Subject: Re: On comparing apples and oranges (was: Q: on hashes and counting)
From: Erik Naggum <erik@naggum.net>
Date: 21 Oct 2000 01:55:03 +0000
Newsgroups: comp.lang.lisp
Message-ID: <3181082103927197@naggum.net>

* Dirk Zoller <duz@onlinehome.de>
| Following your argumentation would mean that it is only due to
| "(relative) idiot"s that we are not still programming in Assembler
| or FortranIV.

  That would be "missing the point and wandering off into the mist",
  not "following my argumentation".

| (If you think you're on the safe side as a Lisp user here, you are
| not.  Since where is the difference between extending and changing a
| language and inventing a new one? You must ask yourself why you're
| not programming in some ancient Lisp? Due to idiots which were
| unable to express themselves in those dialects, obviously.)

  Could you please calm down and _think_ before you try this again?

  If you don't have to build a new compiler and runtime system and
  support tools just because you had a new idea, you don't have a new
  language.  That's where the difference lies.  This is pretty obvious
  if you aren't dead set on disagreeing with everything I say just
  because you feel obliged to spout some trivially obvious 

| It takes some repeated reconsideration and starting over again and
| again from scratch while trying to keep the good stuff, get rid of
| the bad and invent a few new bits.

  Really?  Is that how it works?

| Where what's "good" or "bad" or "desirable new stuff" is to a great
| deal a matter of taste and therefore in the big picture -- random.
| Some languages survive, most die as experiments. Looks like sheer
| darwinism. Nature has achieved a lot by such mechanisms.

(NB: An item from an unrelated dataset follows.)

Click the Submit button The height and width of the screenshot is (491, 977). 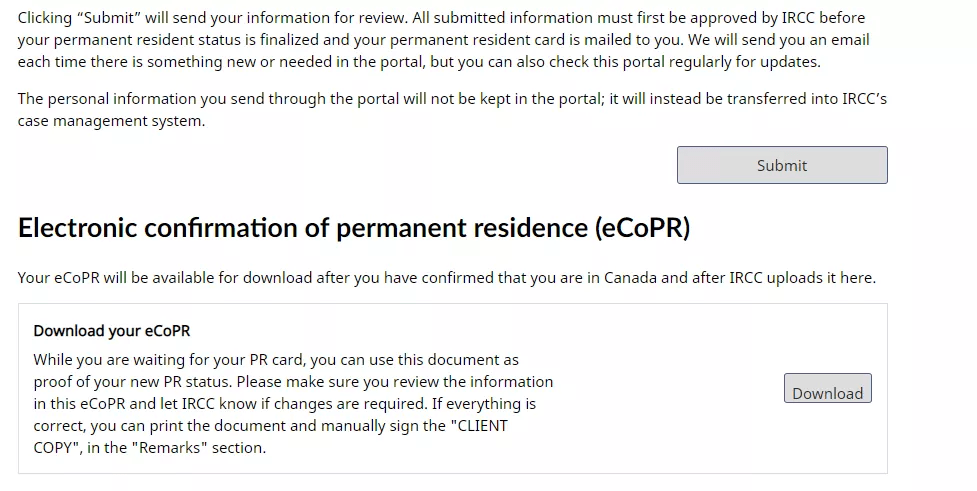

  Nature is a murderer, not a nurturer.  Nature does not achieve, it
  destroys.  Nature is what keeps each species from over-populating
  their habitat.  Natural selection doesn't mean the survival of the
  fit, it means the death of the unfit.  Whatever survives isn't fit,
  either, it just wasn't unfit enough to die, and thus grow diversity
  that may some time in the future determine fit and unfit.  Whatever
  Nature has done, it's sheer _accident_ heavily slanted towards death
  and misery.  Poverty and hunger is the natural condition.  This goes
  against a lot of mumbo-jumbo new-age mystic crap and those fools who
  think there is a God figure holding a hand over them to make Nature
  _not_ kill them at random and for no reason whatsoever.  To Nature,
  humanity is an over-populating pest.  We have to _fight_ Nature all
  the time to survive, because Nature is what comes up with Ebola and
  AIDS and all kinds of diseaes and death.  Human beings come up with
  medicine and a reasonably decent way to organize society in order to
  reduce, minimize, or remove the effects of Nature, like letting
  people live long, rewarding lives in the blistering heat of Texas
  (except those that George W. Bush ignores completely or executes,
  also at random and for no good reason -- he's the Natural President)
  or the death-trap cold of places like Norway.

  Those who believe Nature is benevolent are insane.  The benevolence
  lies solely in the human capacities for compassion and intelligence
  which we use to predict the course of Nature and shelter each other
  from it, and to exploit the course of Nature and let each other
  benefit from it.  It's because we beat down Darwinism tha have the
  kinds of societies we have.  Social Darwinism means plunging all 6
  billion people into disease-ridden poverty and a life expectance of
  about 25 years at birth, so that a few could have a 50-year life and
  heaps and heaps of whining little kids, about 90% of which would die.

  Don't fucking talk to me about Darwinism, you undead misfit.

| >   There are people who have to design their own alphabets or spellings
| >   in order to feel able to express themselves, but I think we label
| >   them "insane" rather than applaud them as "language designers".
| 
| People are different.  People express themselves in various ways.

  Thank you, Dirk.  I really had _no_ idea we weren't all identical.
  Here I thought I could just ramble and rant and everybody would of
  course agree with everything and nobody would for a second think of
  coming up and tell me the Truth about People.  But, Whoa!  We're,
  like, _not_ identical!  Christ on a tricycle, I can't just assume
  that everybody are _exactly_ like me?  Man, that sucks.  Really,
  what would I _do_ without you to tell me these Important Truths?

  What worries me most is actually that you think you have a point.

| Some discuss in newsgroups, others paint, some design programming
| languages.  People experiment. This does not mean they're insane,
| nor stupid, nor incompetent idiots, nor does any other of Naggum's
| most frequently used attributes apply.

  No, but they still apply to you.  Thank you for demonstrating that.
  Go play in traffic and be naturally selected, now.  Thank you.

#:Erik
-- 
  I agree with everything you say, but I would
  attack to death your right to say it.